Health secretary Sajid Javid said the contingency measures would be used "only if needed and supported by the data to prevent unsustainable pressure on the NHS".
Possible steps would include legally mandated face coverings and asking people to work from home if they can for a limited time. Javid added that mandatory vaccine certification would be a power the government would hold "in reserve".
He said: "Any responsible government must prepare for all eventualities and although these measures are not an outcome that anyone wants, it's one that we need to be ready for just in case."
When asked about vaccine passports, he added: "I've made the government's position clear. It is not something we are implementing. We are not going ahead with any plans for that. I think for any government to do something like that it would be such a big decision and it would have to be backed up by the evidence and the data.
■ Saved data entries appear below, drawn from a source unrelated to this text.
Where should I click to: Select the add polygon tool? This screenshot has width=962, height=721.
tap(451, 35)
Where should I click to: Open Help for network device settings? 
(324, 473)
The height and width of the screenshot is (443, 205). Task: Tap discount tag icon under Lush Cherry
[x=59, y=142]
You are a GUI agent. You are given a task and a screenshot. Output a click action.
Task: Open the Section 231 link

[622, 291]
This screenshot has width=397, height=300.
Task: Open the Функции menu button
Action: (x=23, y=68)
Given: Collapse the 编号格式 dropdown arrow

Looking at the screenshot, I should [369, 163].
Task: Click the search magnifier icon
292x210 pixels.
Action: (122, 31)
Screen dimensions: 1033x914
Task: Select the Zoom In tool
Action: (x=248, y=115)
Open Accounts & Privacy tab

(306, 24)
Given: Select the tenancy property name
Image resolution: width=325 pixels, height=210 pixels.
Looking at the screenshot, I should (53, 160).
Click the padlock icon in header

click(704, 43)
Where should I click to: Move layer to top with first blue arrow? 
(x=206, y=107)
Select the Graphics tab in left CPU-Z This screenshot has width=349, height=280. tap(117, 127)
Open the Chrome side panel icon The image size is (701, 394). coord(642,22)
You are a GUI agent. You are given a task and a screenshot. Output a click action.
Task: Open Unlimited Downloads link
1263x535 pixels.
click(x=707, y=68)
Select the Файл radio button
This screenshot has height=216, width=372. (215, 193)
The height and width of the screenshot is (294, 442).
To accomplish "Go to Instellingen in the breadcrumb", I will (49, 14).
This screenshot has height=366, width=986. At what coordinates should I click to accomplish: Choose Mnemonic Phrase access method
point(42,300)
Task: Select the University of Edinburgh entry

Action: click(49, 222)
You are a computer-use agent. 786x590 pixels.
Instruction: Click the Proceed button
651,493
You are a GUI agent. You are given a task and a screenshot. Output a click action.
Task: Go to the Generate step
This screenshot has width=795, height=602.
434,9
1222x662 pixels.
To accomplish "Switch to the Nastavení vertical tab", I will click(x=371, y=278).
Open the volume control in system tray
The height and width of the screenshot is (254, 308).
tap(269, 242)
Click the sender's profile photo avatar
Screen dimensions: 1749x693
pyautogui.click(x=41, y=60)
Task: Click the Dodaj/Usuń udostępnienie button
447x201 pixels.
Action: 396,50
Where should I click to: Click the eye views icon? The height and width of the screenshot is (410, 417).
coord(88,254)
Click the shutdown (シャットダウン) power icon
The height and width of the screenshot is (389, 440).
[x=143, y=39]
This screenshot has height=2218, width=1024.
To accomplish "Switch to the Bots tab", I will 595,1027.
That evidence is not there and I hope it will never be that situation but to keep it in reserve is the right thing to do."
Under Plan B, the government said it expected that mandatory vaccine-only certification would be introduced for visitors to the following venues:
- All nightclubs;
- Indoor, crowded settings with 500 or more attendees where those attendees are likely to be in close proximity to people from other households, such as music venues or large receptions;
- Outdoor, crowded settings with 4,000 or more attendees where those attendees are likely to be in close proximity to people from other households, such as outdoor festivals; and
- Any settings with 10,000 or more attendees, such as large sports and music stadia.
Wedding ceremonies, funerals and other commemorative events, protests and mass participation sporting events would be exempt.
Last weekend the government scrapped plans to introduce vaccine passports for nightclub entry in England, only a week after vaccines minister Nadhim Zahawi announced vaccine passports would be introduced in England by the end of September.
Speaking yesterday, the prime minister said there was no specific criteria for moving to ‘Plan B', but the aim would be to stop the NHS being overwhelmed.
He added that it was "not sensible" to completely rule out the use of vaccine passports and that they could still make the difference between keeping businesses open at full capacity or not.
"When you've got a large proportion of the country with immunity then smaller changes can make a bigger difference [and] give us the confidence that we will not need to go back to the lockdowns of the past," said Boris Johnson.
UKHospitality chief executive Kate Nicholls warned the hospitality sector was still in a "fragile state" and any setbacks over the winter would result in more business closures.
She added that the ‘Plan B' measures could have "significant and drastic" impacts on the sector, particularly nightclubs and large-scale events.
"These sectors have been hit hardest and have been at the very back of the queue for reopening and such measures would severely undermine their profitability and ability to recover over the winter months," said Nicholls.
"Similarly, work from home orders or guidance would have a significant impact on our city and town centres, not only damaged by restrictions and enforced closures but also significantly reduced footfall."
Last week the Scottish government voted to introduce vaccine passports for entry into nightclubs, music festivals and some football grounds from 1 October.